Reimbursement rates for adult day health care are very low and have not kept up with inflation. Our organization's financial situation has eroded over the past decade to the point that we are closing centers and freezing already-meager employee pay. This is happening to adult day health centers around the state.
The Aging and Disability Services Administration within the Department of Social and Health Services recently re-evaluated the reimbursement rates for adult day health care for the first time in many years and determined that the service is substantially underfunded. DSHS' own analysis resulted in a recommendation for a rate increase of up to 16 percent for adult day health care in order to come closer to meeting the real costs of this valuable long-term care option.
Their recommendations did not make it into former Gov. Gary Locke's budget because of a lack of revenue; Gov. Christine Gregoire has an opportunity to revise this in her own budget this month.
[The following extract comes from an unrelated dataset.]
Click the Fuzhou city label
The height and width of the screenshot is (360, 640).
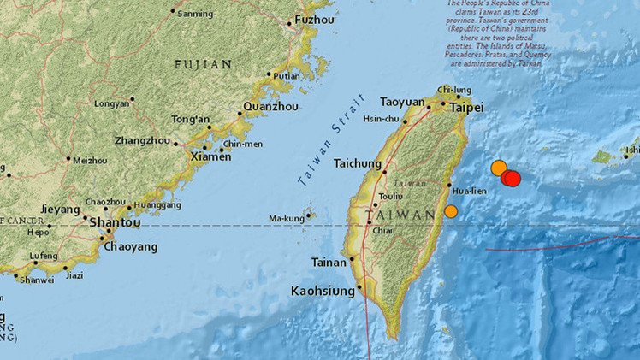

Washington is caught in a bind, with a state budget that is about 10 percent underfunded. Staunch pledges of "no new taxes" from elected officials fail to recognize the real human toll that this inflexible public-policy mind-set is having.
Aside from the responsibility we have to care for our elders, there is also a financial incentive to supporting people in the community in a way that prevents institutionalization at many times the cost to taxpayers. But funding prevention can be a tough sell in times of budget shortfall.
Although we are a non-profit organization, we need to operate like a business. When faced with a budget challenge, we look for places to cut that will do the least harm, and then we look for ways to increase our revenue to meet the most critical needs of our clients. The state should do the same.
There is a movement in Olympia to create greater tax fairness in the state, which has one of the most regressive tax codes in the country. Removing us from a dependence on consumption-based taxes to a more equitable and sustainable system would be a step in the right direction.
We have absorbed a decade of cuts in real dollars; now it is time to consider what it will take to meet our responsibilities as a society -- to take care of the generation that just a few decades ago was protecting our country, raising our children and building our great state.